Advice on trademark licensing

It is frequently the case that entrepreneurs, aware of the recognition and prestige that their brand-identified products have achieved in the marketplace, especially as regards high-end products, decide to take measures to provide this valuable business asset with adequate legal and commercial protection.

One of these measures may consist of establishing a system based on the appropriate brand license and implementing a selective distribution network that gives the brand owner not only the power to market its products to those who meet certain qualitative requirements that ensure the prestige and reputation of the brand, but also the right to prosecute those who do not observe these requirements and sell the products in conditions that undermine the brand’s reputation.

Such a case was ruled on in Barcelona Court of Appeal Judgement 654 of 5 April 2019. The Court agreed with the owner of the brand and its licensee and declared an infringement of their brand rights, due to a violation of the selective distribution regime created by its owner and implemented by its licensee in Spain.

In summary, the case can be summed up as follows:



    •  The applicants were Laboratoires Expanscience, S.A. – as the owner of the Mustela brand – and the licensee Laboratorios Expanscience, S.A., which distribute high-quality and prestigious skincare products designed for babies, children, future mothers and recent mothers through a selective distribution network recognised throughout Europe.
    • The defendant, Distribuidora Internacional de Alimentación, S.A. (DIA), a well-known Spanish distribution group that is characterized by following discount store commercial formulas and that applies an aggressive price-reduction policy, resells Mustela brand products in Clarel stores – managed by the company Beauty By Dia, S.A. (a company owned by DIA), though it does not form part of the selective distribution network and fails to comply with the marketing conditions established by the applicants, thereby damaging the prestige of the brand.


The brand license and selective distribution organized by the applicant and implemented by its licensee imposes a sales system under specific conditions, aimed at achieving excellence in the presentation and marketing of products:

    • The sales space must (i) be used only for health and beauty products, (ii) have competing brands representative of selective distribution, (iii) have its own cash register and (iv) include product display conditions, furniture and decor that allow consumers to be given advisory services and product demonstrations in an appropriate way.
    • The staff of the sales space must hold a university degree from a pharmacy faculty or an equivalent advanced diploma in the field of human health.
    • Stock rotation and product displays should be carried out in a way that ensure the proper preservation of the products.
    • With regard to internet sales, among other conditions, it is necessary to have a physical point of sale, and the website must be exclusively devoted to the sale of hygiene, care and beauty products that are traditionally sold with advice from a pharmacist, in addition to having a secure and updated electronic payment system.


Barcelona Court of Appeal concluded that there were legitimate reasons to exclude the principle of the exhaustion of the trademark right recognized under article 36 of the Trademark Act and, consequently, that the owner and licensee could oppose the subsequent marketing of Mustela products in Clarel establishments.

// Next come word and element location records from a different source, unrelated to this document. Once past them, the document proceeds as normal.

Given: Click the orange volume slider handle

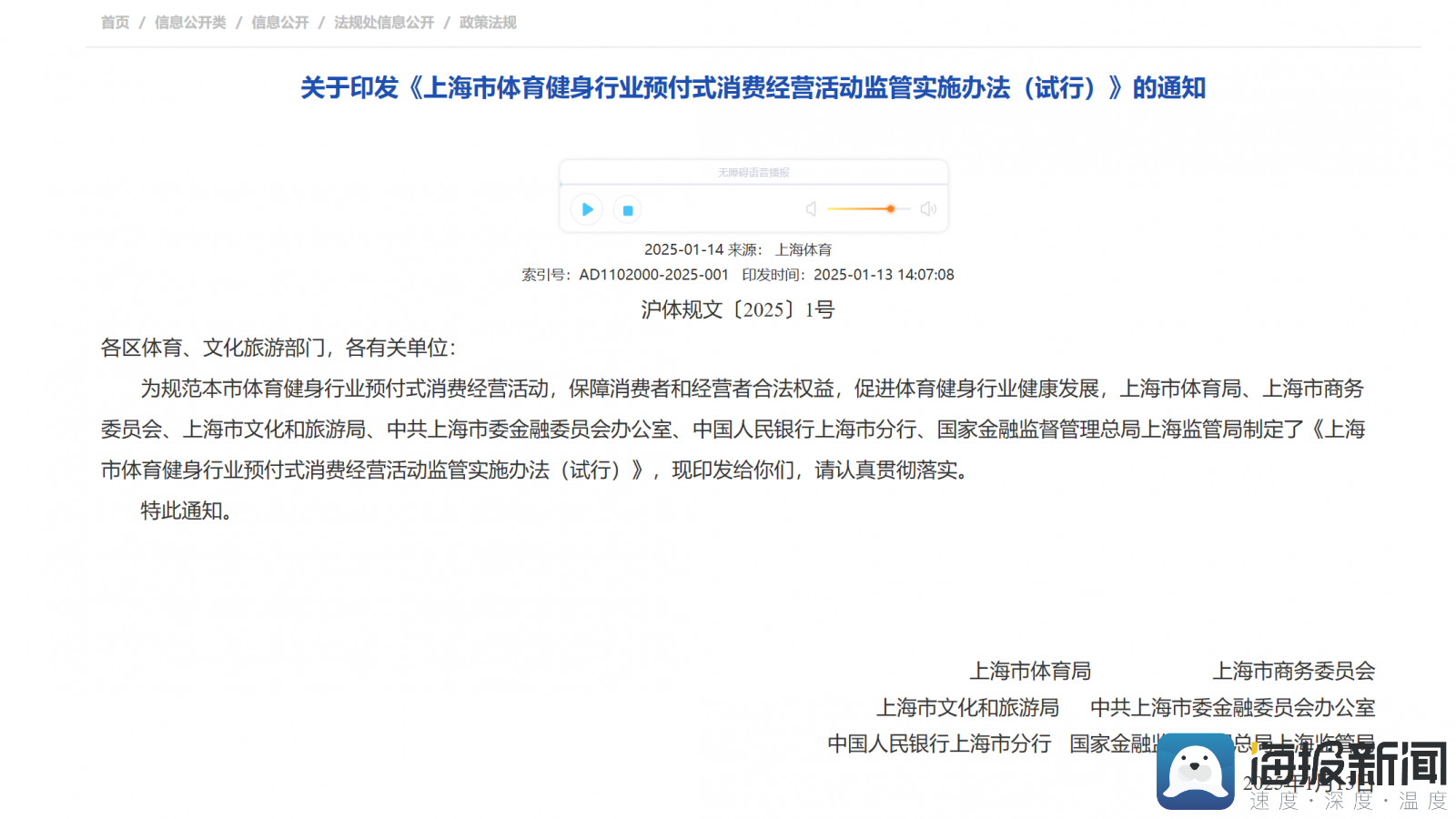Looking at the screenshot, I should pos(891,209).
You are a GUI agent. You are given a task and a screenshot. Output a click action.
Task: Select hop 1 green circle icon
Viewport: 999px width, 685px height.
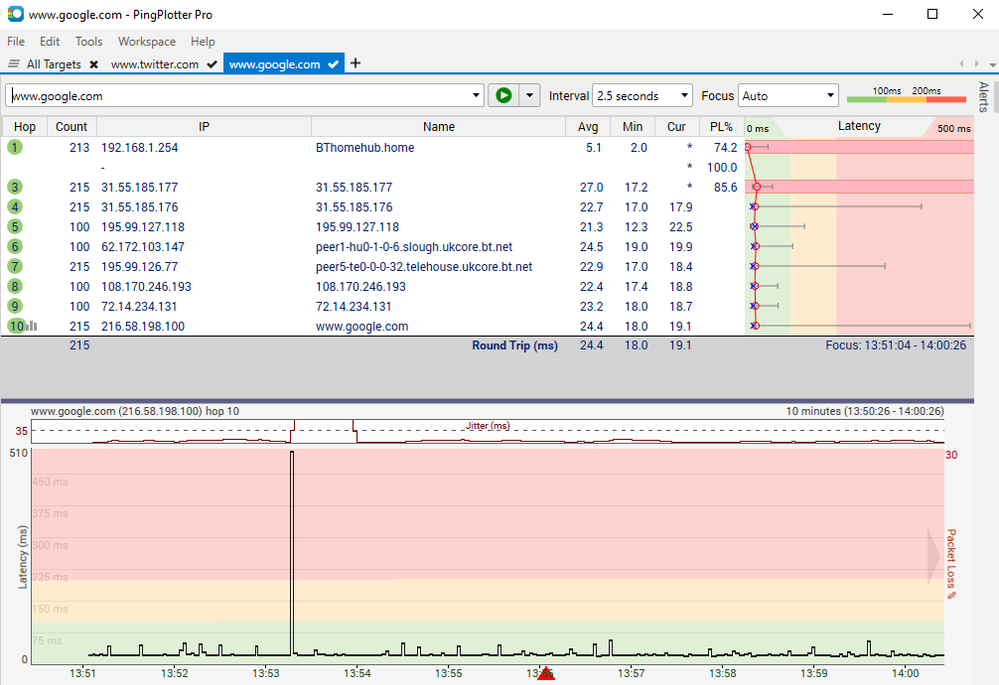[x=15, y=147]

Indeed, based on the expert report provided by the applicants (which reflected the expert’s conclusions arising from inspections carried out at some Clarel stores), the judicial authority, after endorsing most of the conditions of the selective distribution system, considered that the reputation of Mustela as a high-quality brand was undermined, based on the following specific circumstances:

    • Sales space: there is no clearly distinguishable space separated from the rest of the store’s products.
    • Product location: Mustela brand products are not only placed with products of an inferior quality but also with products of a clearly different nature.
    • Conservation, rotation and stock of products: the marketing of products in poor condition and expired products was proven, a fact that showed the absence of adequate product rotation and storage.
    • Online sale: Mustela products were being sold together with other products, not only cosmetics but with all the products being marketed at Clarel establishments, and they were not placed with products of the same range or quality.

For all these reasons, the Provincial Court concluded that the defendants had committed a trademark infringement, since they had offered, marketed and stored Mustela products in conditions that negatively affected the reputation of the brand, putting at risk the investment and protection that the brand owner and its licensees had been developing for years until achieving excellence in their products and a reputation for the brand that distinguished them.

Undoubtedly, in the case examined, the claims of both the owner of the brand and its licensee were legally supported by their effective implantation of a selective distribution system for their products.

Ultimately, this demonstrates the importance of having good advice on brand licensing, where both the owner and licensee can control the reputation and prestige of their products and brands and prevent their deterioration due to the behaviour of third parties.